Jul 1, 2026 · 6 views · ~3 min read
Media literacy is one of the most critical competencies for students in 2026. With AI-generated content, deepfakes and algorithmically curated feeds shaping how people understand the world, students need structured practice in critically evaluating what they see, hear and share. This unit uses free Web 2.0 tools to make abstract skills concrete and testable.
Over five days, students will: identify the purpose and audience of media messages; apply fact-checking techniques to current online content; recognise common persuasion techniques in advertising and social media; evaluate the credibility of online sources; and create an ethical, well-sourced piece of digital media on a topic of their choice.
Begin with a media diary: students list every piece of media they consumed in the past 24 hours (social posts, videos, news, podcasts, games). Tally results as a class on a shared Padlet wall. The data typically surprises students — most consume media for 6–9 hours daily without conscious awareness.
Introduce the five key questions of media literacy (adapted from the Center for Media Literacy): Who created this message? What techniques are used to attract attention? What values are embedded? How might others interpret this differently? What is omitted? Students apply these questions to three contrasting media examples using a shared Google Form response sheet.
Walk through the SIFT method (Stop, Investigate the source, Find better coverage, Trace claims) using three live examples: a viral social post, a news headline and an "expert" quotation. Tools used: Google News, Snopes, AP Fact Check, NewsGuard ratings and reverse image search via Google Lens.
Students then fact-check a teacher-prepared set of five claims of varying accuracy using the same toolkit and submit their findings in a structured Google Form. Discussion focuses on how students felt during the process — frustration, uncertainty and confidence — normalising the difficulty of evaluating information.
Present the AllSides Media Bias Chart and explore how coverage of the same news event differs across outlets of different political leanings. Students compare three articles about the same event in a Padlet comparison board, identifying language choices, framing, source selection and what each article emphasises or omits.

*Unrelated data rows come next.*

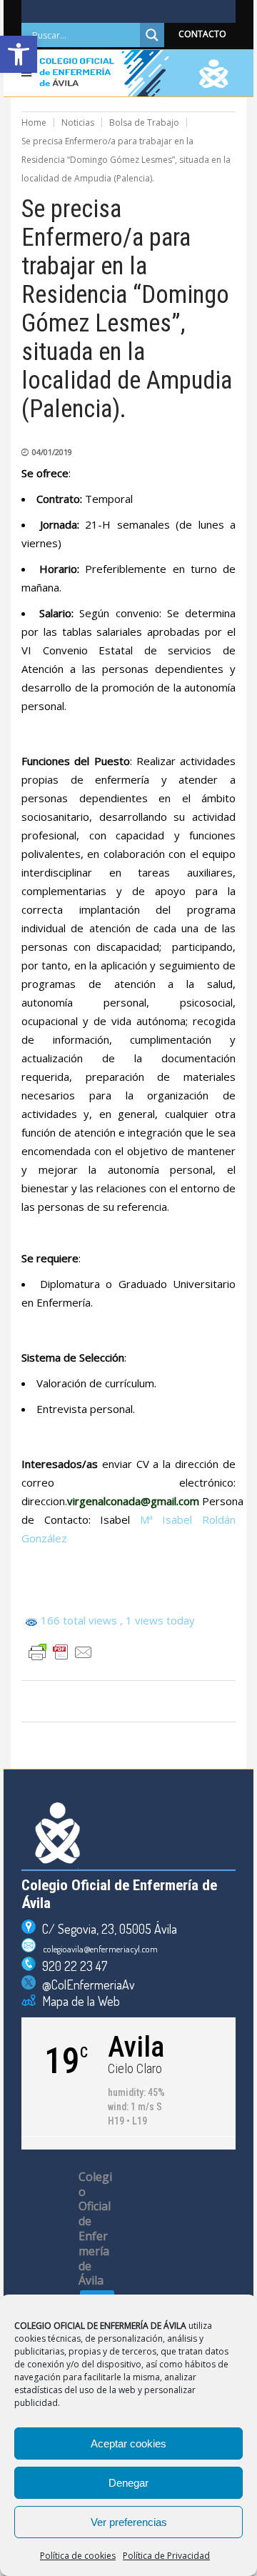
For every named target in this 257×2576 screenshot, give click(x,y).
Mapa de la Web (78, 2001)
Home (33, 122)
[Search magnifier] (152, 35)
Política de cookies (78, 2556)
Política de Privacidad (166, 2556)
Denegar (128, 2483)
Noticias (77, 122)
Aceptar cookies (128, 2443)
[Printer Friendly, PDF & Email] (60, 1652)
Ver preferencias (129, 2522)
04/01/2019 (52, 451)
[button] (18, 54)
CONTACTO (202, 34)
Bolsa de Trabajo (144, 122)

Introduce the twelve most common propaganda and advertising techniques using a Genially interactive flipbook. Students find and document real examples of each technique on a collaborative Miro board.
Students choose a real local or global issue they care about and create a short, factual explainer in a chosen format: a Canva infographic, a 90-second Loom video, a podcast-style audio recording or a Twitter/X thread mockup in Canva. All sources must be cited using a Creative Commons framework, and images must be copyright-free with attribution.
Exchange student media pieces for structured peer review: does the piece make a factual claim that can be verified? Are sources cited? Is the information presented fairly, or is one side omitted? Peers use a shared Google Form rubric and provide written suggestions. Conclude with whole-class discussion: What responsibilities do creators have? What did you find hardest about creating responsible media?